I found Dr J about 2-1/2 hours from my house (the joys of living rurally). My husband S began seeing her husband Dr S. She looked at my whole history, my constitution, my labs, my charts. Primary diagnosis: Blood Stagnation that is impeding implantation. Evidenced by very light periods (even when u/s should excellent uterine lining), endometriosis, failure to implant one of the 6 embies. Yes, my progesterone and FSH were issues as well, but were connected to this -- I forget her explanation, but it made a lot of sense!

She put together a batch of herbs, formulated just for me. Dr S did the same for S. For 4 months we traveled the distance to see them for herbs and acupuncture. Brewing the herbs every other day, drinking a quart of it every day, the long drive (made all the more stressful because of my work situation), ended up being worth it -- we got pregnant! But I'm jumping ahead...

We searched for a new RE. I didn't necessarily have any complaints about my 1st RE, but some of the tests and thinking were outdated, and I worried that if our IVF planned for August did not work, I would always be sorry I didn't find someone else. The 1st RE we interviewed stated that with my high FSH and "poor response" and "diminished ovarian reserve" that waiting until August was too long of a wait -- I needed to do IVF again ASAP! Yikes! We were turned off by the hard sell. It just didn't feel so dire. Besides, I was taking the month of August off for IVF, and changing that month off to June was not really an option.

We loved the next RE we interviewed, and my TCM doctor recommended him as well -- after we had already decided on our own, so that was nice reinforcement. He wanted to do another CCCT, to see what my FSH was doing. He said that while my FSH was high, my age was good and if my antral follicle count was good, then the FSH was less important. Since we were doing Clomid again, we decided for another IUI.

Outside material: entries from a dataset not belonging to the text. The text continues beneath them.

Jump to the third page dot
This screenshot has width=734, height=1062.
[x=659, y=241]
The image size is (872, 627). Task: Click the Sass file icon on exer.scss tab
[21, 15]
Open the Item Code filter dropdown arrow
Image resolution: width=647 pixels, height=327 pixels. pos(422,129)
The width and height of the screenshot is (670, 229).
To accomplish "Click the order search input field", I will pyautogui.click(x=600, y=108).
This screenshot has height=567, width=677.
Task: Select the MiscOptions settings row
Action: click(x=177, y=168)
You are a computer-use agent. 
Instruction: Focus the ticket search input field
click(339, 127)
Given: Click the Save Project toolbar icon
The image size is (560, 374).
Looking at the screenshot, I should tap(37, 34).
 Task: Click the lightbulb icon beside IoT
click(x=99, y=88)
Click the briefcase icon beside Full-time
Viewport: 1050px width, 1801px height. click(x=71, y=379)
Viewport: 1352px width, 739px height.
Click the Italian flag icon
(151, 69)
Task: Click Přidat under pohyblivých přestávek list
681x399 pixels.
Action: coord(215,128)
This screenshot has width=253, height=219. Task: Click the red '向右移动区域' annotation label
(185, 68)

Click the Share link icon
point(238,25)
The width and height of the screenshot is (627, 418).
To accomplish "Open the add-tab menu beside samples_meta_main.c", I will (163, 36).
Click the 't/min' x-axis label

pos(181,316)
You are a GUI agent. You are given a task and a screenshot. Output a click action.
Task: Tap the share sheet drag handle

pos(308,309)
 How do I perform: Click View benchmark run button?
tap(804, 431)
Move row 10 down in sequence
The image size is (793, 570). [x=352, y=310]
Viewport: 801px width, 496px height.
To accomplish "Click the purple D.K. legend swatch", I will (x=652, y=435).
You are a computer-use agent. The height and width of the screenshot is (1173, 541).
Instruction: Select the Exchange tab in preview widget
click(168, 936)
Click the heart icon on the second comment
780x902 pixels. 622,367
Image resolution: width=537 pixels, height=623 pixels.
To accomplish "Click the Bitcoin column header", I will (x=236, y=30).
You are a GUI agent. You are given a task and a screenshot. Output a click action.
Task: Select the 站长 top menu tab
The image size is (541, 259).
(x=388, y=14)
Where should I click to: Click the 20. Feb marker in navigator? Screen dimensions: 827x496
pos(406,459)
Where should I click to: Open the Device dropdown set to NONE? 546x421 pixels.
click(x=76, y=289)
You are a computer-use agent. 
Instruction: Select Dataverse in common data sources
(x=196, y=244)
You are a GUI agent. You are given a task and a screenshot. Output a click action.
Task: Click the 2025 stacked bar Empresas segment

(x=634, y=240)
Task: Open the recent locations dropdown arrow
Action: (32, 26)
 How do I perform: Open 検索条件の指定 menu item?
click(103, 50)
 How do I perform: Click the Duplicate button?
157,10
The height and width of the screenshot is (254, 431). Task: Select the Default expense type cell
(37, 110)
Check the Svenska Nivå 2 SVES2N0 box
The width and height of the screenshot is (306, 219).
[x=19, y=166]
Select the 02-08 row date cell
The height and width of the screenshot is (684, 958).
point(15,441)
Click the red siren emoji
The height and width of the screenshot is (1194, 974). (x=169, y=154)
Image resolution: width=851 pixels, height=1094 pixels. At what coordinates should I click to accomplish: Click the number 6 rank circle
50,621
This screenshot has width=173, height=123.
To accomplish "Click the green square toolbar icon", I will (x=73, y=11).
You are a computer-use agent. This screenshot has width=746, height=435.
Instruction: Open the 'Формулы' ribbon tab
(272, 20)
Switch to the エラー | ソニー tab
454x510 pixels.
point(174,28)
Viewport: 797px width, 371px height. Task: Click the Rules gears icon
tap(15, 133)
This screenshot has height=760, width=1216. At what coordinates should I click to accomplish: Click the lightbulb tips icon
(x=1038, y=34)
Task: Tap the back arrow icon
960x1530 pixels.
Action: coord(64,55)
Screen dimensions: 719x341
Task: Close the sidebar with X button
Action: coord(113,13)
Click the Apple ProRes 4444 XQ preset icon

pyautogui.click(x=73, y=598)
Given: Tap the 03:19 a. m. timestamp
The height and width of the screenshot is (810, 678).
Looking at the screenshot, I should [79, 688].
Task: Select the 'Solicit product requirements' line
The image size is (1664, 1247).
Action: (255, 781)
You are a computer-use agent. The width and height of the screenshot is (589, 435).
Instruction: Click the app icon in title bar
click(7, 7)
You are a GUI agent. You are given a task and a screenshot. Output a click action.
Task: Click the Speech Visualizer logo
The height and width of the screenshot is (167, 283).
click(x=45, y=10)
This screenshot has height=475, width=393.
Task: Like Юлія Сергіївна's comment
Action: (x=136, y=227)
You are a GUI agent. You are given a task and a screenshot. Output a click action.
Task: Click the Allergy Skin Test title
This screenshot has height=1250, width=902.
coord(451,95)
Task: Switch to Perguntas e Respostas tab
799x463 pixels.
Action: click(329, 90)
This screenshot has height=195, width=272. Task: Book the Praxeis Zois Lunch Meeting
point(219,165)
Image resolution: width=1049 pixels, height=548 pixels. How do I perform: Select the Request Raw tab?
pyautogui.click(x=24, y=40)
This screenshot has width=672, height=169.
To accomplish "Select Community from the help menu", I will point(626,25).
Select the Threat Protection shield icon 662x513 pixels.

My AF count was great -- 24. My FSH was HIGH (12.2 & 13). My age -- well, it stayed the same. :-) At 14dpiui, I took a HPT, and it was negative so I went off my prometrium. We went in to see the RE for our pre-IVF consult, and S had an Acrosome Reaction Test done to determine if ICSI was really needed. 3 days later, my period still didn't come. Another HPT: was that a faint line???? S ran to the store to get another brand (and tests that had not been frying out in the backseat of my car), and it was the most glaring positive! Oh my god! We were shocked and amazed. Pregnant! On an IUI with Clomid!(and Chinese herbs!) My hcg was lovely -- 324. 3 days later my hcg was 1032. Doubling! Really pregnant! My P4 was low, but that was because I was doing the prometrium vaginally and it doesn't register in the blood that way. 600 mg vaginally. BTW, that's A LOT.

A week later, I started worrying about my P4 again, and had another hcg and P4 done. Hcg: 1600. P4: 0.3 . Yes, 0.3 . An u/s showed a fetal pole a few days behind the expected 6 weeks, and therefore too small to see a heartbeat, but the labs were not encouraging. A week later, there was no change by u/s. I stopped the prometrium, and a few days later began to miscarry.

The loss of the baby is something I can deal with. I know it was because in the normal exchanging of DNA, chromosomes crossing over, etc, something didn't happen properly and it wasn't forming the way it should. My body and that embryo worked well together to not let it continue. I can handle that.

But the thought of how hard it was to achieve this pregnancy, how long and emotional, and how much longer and harder will it be to achieve my next pregnancy -- that is what upsets me the most.

For now, IVF is off the radar. We want to continue with IUIs and Clomid, since I did get pregnant 2 out of 4 times that way (if you count the chemical). I think the Chinese Herbs are working. I think my lifestyle changes are working. I think this can happen with just a little help.

In the meantime, I have the month of August off -- so I'm going on vacation!

1 comment:

poppy.f.seed said...

I'm glad you wrote this out. Especially the dreams of having children, of what specifically you will do(homeschool, mycology, etc) it is good to remember the simple dreams that start all of this.